Your answer should be the complete set of entries, transcribed exactly.

**Materials provided**
☆ ☆ ☆ ☆ ☆ ☆ ☆

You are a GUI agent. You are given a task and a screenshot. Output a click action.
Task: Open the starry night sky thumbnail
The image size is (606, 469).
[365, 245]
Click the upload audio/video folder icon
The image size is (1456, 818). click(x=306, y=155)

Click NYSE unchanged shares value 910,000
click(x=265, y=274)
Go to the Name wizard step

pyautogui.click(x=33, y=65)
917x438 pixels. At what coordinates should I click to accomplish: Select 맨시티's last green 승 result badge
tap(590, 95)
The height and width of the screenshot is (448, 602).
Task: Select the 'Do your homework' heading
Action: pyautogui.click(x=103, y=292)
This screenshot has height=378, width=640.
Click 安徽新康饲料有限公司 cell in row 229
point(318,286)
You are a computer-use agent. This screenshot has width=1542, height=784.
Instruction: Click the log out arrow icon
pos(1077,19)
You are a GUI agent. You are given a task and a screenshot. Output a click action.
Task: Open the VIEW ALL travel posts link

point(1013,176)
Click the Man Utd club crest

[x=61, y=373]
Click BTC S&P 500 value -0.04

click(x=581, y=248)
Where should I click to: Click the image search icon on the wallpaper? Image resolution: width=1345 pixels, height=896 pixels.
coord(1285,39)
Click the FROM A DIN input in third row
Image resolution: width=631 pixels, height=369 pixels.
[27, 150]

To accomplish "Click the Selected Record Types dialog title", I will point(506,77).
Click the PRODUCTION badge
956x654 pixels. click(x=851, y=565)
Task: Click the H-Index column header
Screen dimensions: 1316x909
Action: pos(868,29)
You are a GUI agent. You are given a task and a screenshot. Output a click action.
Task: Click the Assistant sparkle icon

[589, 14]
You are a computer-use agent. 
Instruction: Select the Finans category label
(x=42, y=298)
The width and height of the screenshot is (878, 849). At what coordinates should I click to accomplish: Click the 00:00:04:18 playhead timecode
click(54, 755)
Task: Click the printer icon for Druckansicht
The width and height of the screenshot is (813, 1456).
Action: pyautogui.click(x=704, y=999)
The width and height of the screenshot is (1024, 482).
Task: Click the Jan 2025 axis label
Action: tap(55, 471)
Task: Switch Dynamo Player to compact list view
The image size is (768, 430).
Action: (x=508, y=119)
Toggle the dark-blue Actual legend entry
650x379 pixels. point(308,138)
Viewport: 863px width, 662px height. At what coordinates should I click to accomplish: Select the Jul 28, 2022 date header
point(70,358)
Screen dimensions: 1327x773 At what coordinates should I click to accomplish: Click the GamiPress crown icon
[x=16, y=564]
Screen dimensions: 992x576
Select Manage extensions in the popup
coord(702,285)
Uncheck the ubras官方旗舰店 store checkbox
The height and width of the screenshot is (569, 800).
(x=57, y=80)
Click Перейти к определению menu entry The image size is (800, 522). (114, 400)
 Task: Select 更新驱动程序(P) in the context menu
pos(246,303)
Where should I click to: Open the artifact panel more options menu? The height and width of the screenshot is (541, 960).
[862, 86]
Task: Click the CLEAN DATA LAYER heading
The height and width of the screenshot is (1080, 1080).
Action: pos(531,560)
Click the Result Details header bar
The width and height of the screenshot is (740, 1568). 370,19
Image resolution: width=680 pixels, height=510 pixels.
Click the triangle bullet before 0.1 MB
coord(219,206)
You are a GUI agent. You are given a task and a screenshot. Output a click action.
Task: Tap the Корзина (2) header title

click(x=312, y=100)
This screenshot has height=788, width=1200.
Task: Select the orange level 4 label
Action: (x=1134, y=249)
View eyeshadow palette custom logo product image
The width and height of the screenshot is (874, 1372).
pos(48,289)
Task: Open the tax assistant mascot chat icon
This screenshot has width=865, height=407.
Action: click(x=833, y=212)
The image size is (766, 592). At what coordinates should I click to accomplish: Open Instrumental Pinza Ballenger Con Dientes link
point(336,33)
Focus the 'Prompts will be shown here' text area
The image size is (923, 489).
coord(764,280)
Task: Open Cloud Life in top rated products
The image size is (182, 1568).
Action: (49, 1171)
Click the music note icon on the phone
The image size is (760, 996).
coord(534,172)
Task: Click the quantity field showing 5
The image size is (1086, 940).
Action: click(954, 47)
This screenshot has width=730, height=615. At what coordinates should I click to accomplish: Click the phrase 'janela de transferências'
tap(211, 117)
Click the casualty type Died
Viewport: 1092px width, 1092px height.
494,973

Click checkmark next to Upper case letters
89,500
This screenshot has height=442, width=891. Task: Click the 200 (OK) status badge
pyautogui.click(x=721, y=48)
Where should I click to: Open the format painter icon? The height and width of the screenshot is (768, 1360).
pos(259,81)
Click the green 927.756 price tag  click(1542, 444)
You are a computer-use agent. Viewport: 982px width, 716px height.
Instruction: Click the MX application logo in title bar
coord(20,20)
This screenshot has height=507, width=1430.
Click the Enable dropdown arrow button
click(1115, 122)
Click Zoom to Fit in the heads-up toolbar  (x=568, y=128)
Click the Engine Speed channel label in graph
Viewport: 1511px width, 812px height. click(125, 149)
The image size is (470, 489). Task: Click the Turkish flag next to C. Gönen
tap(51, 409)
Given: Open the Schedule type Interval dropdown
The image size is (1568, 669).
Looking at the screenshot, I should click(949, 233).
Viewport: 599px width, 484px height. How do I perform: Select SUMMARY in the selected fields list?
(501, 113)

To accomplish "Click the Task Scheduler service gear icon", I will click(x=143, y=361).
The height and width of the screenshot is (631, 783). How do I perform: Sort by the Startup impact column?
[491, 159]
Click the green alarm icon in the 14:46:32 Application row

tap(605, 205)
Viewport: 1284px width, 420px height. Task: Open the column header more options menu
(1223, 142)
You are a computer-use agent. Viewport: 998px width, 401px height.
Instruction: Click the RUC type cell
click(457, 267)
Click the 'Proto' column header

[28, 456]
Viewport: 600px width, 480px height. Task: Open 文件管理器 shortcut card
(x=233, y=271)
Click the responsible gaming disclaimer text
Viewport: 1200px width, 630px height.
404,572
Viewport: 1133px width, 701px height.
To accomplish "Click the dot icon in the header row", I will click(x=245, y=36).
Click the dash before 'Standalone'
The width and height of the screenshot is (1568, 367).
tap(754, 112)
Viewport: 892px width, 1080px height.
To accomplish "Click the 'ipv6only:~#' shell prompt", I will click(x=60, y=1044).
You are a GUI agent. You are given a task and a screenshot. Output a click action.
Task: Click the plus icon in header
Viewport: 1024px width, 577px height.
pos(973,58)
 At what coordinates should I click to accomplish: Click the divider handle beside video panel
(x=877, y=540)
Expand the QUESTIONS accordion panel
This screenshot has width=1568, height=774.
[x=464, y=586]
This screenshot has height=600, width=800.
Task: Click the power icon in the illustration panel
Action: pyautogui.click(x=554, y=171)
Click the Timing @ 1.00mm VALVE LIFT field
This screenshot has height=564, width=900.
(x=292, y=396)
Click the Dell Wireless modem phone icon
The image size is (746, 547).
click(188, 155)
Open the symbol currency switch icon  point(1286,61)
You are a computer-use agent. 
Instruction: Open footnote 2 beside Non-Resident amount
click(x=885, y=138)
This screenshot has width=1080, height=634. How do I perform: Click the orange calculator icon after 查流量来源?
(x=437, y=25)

☆ ☆ ☆ ☆ ☆ ☆ ☆

**Answer box**
You are a GUI agent. You are given a task and a screenshot. Output a click action.
Task: Open the starry night sky thumbnail
The image size is (606, 469).
[365, 245]
Click the upload audio/video folder icon
The image size is (1456, 818). click(x=306, y=155)

Click NYSE unchanged shares value 910,000
click(x=265, y=274)
Go to the Name wizard step

pyautogui.click(x=33, y=65)
917x438 pixels. At what coordinates should I click to accomplish: Select 맨시티's last green 승 result badge
tap(590, 95)
The height and width of the screenshot is (448, 602).
Task: Select the 'Do your homework' heading
Action: pyautogui.click(x=103, y=292)
This screenshot has height=378, width=640.
Click 安徽新康饲料有限公司 cell in row 229
point(318,286)
You are a computer-use agent. This screenshot has width=1542, height=784.
Instruction: Click the log out arrow icon
pos(1077,19)
You are a GUI agent. You are given a task and a screenshot. Output a click action.
Task: Open the VIEW ALL travel posts link

point(1013,176)
Click the Man Utd club crest

[x=61, y=373]
Click BTC S&P 500 value -0.04

click(x=581, y=248)
Where should I click to: Click the image search icon on the wallpaper? Image resolution: width=1345 pixels, height=896 pixels.
coord(1285,39)
Click the FROM A DIN input in third row
Image resolution: width=631 pixels, height=369 pixels.
[27, 150]

To accomplish "Click the Selected Record Types dialog title", I will point(506,77).
Click the PRODUCTION badge
956x654 pixels. click(x=851, y=565)
Task: Click the H-Index column header
Screen dimensions: 1316x909
Action: pos(868,29)
You are a GUI agent. You are given a task and a screenshot. Output a click action.
Task: Click the Assistant sparkle icon

[589, 14]
You are a computer-use agent. 
Instruction: Select the Finans category label
(x=42, y=298)
The width and height of the screenshot is (878, 849). At what coordinates should I click to accomplish: Click the 00:00:04:18 playhead timecode
click(54, 755)
Task: Click the printer icon for Druckansicht
The width and height of the screenshot is (813, 1456).
Action: pyautogui.click(x=704, y=999)
The width and height of the screenshot is (1024, 482).
Task: Click the Jan 2025 axis label
Action: tap(55, 471)
Task: Switch Dynamo Player to compact list view
The image size is (768, 430).
Action: (x=508, y=119)
Toggle the dark-blue Actual legend entry
650x379 pixels. point(308,138)
Viewport: 863px width, 662px height. At what coordinates should I click to accomplish: Select the Jul 28, 2022 date header
point(70,358)
Screen dimensions: 1327x773 At what coordinates should I click to accomplish: Click the GamiPress crown icon
[x=16, y=564]
Screen dimensions: 992x576
Select Manage extensions in the popup
coord(702,285)
Uncheck the ubras官方旗舰店 store checkbox
The height and width of the screenshot is (569, 800).
(x=57, y=80)
Click Перейти к определению menu entry The image size is (800, 522). (114, 400)
 Task: Select 更新驱动程序(P) in the context menu
pos(246,303)
Where should I click to: Open the artifact panel more options menu? The height and width of the screenshot is (541, 960).
[862, 86]
Task: Click the CLEAN DATA LAYER heading
The height and width of the screenshot is (1080, 1080).
Action: pos(531,560)
Click the Result Details header bar
The width and height of the screenshot is (740, 1568). 370,19
Image resolution: width=680 pixels, height=510 pixels.
Click the triangle bullet before 0.1 MB
coord(219,206)
You are a GUI agent. You are given a task and a screenshot. Output a click action.
Task: Tap the Корзина (2) header title

click(x=312, y=100)
This screenshot has height=788, width=1200.
Task: Select the orange level 4 label
Action: (x=1134, y=249)
View eyeshadow palette custom logo product image
The width and height of the screenshot is (874, 1372).
pos(48,289)
Task: Open the tax assistant mascot chat icon
This screenshot has width=865, height=407.
Action: click(x=833, y=212)
The image size is (766, 592). At what coordinates should I click to accomplish: Open Instrumental Pinza Ballenger Con Dientes link
point(336,33)
Focus the 'Prompts will be shown here' text area
The image size is (923, 489).
coord(764,280)
Task: Open Cloud Life in top rated products
The image size is (182, 1568).
Action: (49, 1171)
Click the music note icon on the phone
The image size is (760, 996).
coord(534,172)
Task: Click the quantity field showing 5
The image size is (1086, 940).
Action: click(954, 47)
This screenshot has width=730, height=615. At what coordinates should I click to accomplish: Click the phrase 'janela de transferências'
tap(211, 117)
Click the casualty type Died
Viewport: 1092px width, 1092px height.
494,973

Click checkmark next to Upper case letters
89,500
This screenshot has height=442, width=891. Task: Click the 200 (OK) status badge
pyautogui.click(x=721, y=48)
Where should I click to: Open the format painter icon? The height and width of the screenshot is (768, 1360).
pos(259,81)
Click the green 927.756 price tag  click(1542, 444)
You are a computer-use agent. Viewport: 982px width, 716px height.
Instruction: Click the MX application logo in title bar
coord(20,20)
This screenshot has height=507, width=1430.
Click the Enable dropdown arrow button
click(1115, 122)
Click Zoom to Fit in the heads-up toolbar  (x=568, y=128)
Click the Engine Speed channel label in graph
Viewport: 1511px width, 812px height. click(125, 149)
The image size is (470, 489). Task: Click the Turkish flag next to C. Gönen
tap(51, 409)
Given: Open the Schedule type Interval dropdown
The image size is (1568, 669).
Looking at the screenshot, I should click(949, 233).
Viewport: 599px width, 484px height. How do I perform: Select SUMMARY in the selected fields list?
(501, 113)

To accomplish "Click the Task Scheduler service gear icon", I will click(x=143, y=361).
The height and width of the screenshot is (631, 783). How do I perform: Sort by the Startup impact column?
[491, 159]
Click the green alarm icon in the 14:46:32 Application row

tap(605, 205)
Viewport: 1284px width, 420px height. Task: Open the column header more options menu
(1223, 142)
You are a computer-use agent. Viewport: 998px width, 401px height.
Instruction: Click the RUC type cell
click(457, 267)
Click the 'Proto' column header

[28, 456]
Viewport: 600px width, 480px height. Task: Open 文件管理器 shortcut card
(x=233, y=271)
Click the responsible gaming disclaimer text
Viewport: 1200px width, 630px height.
404,572
Viewport: 1133px width, 701px height.
To accomplish "Click the dot icon in the header row", I will click(x=245, y=36).
Click the dash before 'Standalone'
The width and height of the screenshot is (1568, 367).
tap(754, 112)
Viewport: 892px width, 1080px height.
To accomplish "Click the 'ipv6only:~#' shell prompt", I will click(x=60, y=1044).
You are a GUI agent. You are given a task and a screenshot. Output a click action.
Task: Click the plus icon in header
Viewport: 1024px width, 577px height.
pos(973,58)
 At what coordinates should I click to accomplish: Click the divider handle beside video panel
(x=877, y=540)
Expand the QUESTIONS accordion panel
This screenshot has width=1568, height=774.
[x=464, y=586]
This screenshot has height=600, width=800.
Task: Click the power icon in the illustration panel
Action: pyautogui.click(x=554, y=171)
Click the Timing @ 1.00mm VALVE LIFT field
This screenshot has height=564, width=900.
(x=292, y=396)
Click the Dell Wireless modem phone icon
The image size is (746, 547).
click(188, 155)
Open the symbol currency switch icon  point(1286,61)
You are a computer-use agent. 
Instruction: Open footnote 2 beside Non-Resident amount
click(x=885, y=138)
This screenshot has width=1080, height=634. How do I perform: Click the orange calculator icon after 查流量来源?
(x=437, y=25)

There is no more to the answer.